Performance regression on training resnet152 with CIFAR10 on CPU

roywei commented 5 years ago

Follow up on dev list discussion:

https://lists.apache.org/thread.html/154ef1e4010671e7375c7a7cbedb413d5a4a3677321488440fb32a3a@%3Cdev.mxnet.apache.org%3E

We have found resnet152 to have a regression when training CIFAR10 dataset on CPU (C5x18Large)
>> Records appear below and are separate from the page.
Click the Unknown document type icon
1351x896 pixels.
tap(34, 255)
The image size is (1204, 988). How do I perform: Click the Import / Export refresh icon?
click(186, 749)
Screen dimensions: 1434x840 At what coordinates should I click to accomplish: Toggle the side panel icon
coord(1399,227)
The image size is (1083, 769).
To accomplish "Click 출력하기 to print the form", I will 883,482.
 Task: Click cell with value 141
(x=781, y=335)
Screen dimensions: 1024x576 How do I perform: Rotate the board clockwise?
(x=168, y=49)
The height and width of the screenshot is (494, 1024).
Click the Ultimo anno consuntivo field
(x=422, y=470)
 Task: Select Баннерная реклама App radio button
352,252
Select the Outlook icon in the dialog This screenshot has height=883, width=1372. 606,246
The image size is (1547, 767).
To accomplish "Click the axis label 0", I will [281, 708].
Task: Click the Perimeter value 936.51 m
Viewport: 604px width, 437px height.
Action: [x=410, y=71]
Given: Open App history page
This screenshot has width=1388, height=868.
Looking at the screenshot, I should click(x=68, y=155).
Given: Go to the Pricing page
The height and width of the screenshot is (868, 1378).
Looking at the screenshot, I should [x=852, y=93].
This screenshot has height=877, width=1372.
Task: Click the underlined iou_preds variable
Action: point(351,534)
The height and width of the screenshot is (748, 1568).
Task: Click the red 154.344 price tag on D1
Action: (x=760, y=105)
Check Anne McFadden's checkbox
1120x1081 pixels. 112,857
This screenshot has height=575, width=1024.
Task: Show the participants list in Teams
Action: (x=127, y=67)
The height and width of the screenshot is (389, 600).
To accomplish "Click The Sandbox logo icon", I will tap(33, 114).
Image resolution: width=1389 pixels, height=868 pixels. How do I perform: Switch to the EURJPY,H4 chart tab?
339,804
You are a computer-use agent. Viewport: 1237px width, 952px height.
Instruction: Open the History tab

To summarize the findings:

Scripts/Model: https://github.com/awslabs/deeplearning-benchmark/blob/master/dawnbench/cifar10.py Total 20 epochs. First 10 epochs for warm-up

With MXNet 1.4.1 average time is 164.23 s With MXNet 1.5.0 average time is 174.59 s (~6.3% regression) (1.5.0 version: pip install mxnet-mkl==1.5.0b20190619 which corresponds to commit# ccbbf6b4b76ea536a6583c99497c83b65a20817b which is behind 1.5.x branch by 4 commits)

If total 50 epochs, first 10 epoch warm up and run with fixed seed: 1.4.1: 164.95 s 1.5.0: 170.44 s Detailed data at [1] This is about 3% regression (1.5.0 version: 1.5.0rc2 release candidate build from source with MKLDNN )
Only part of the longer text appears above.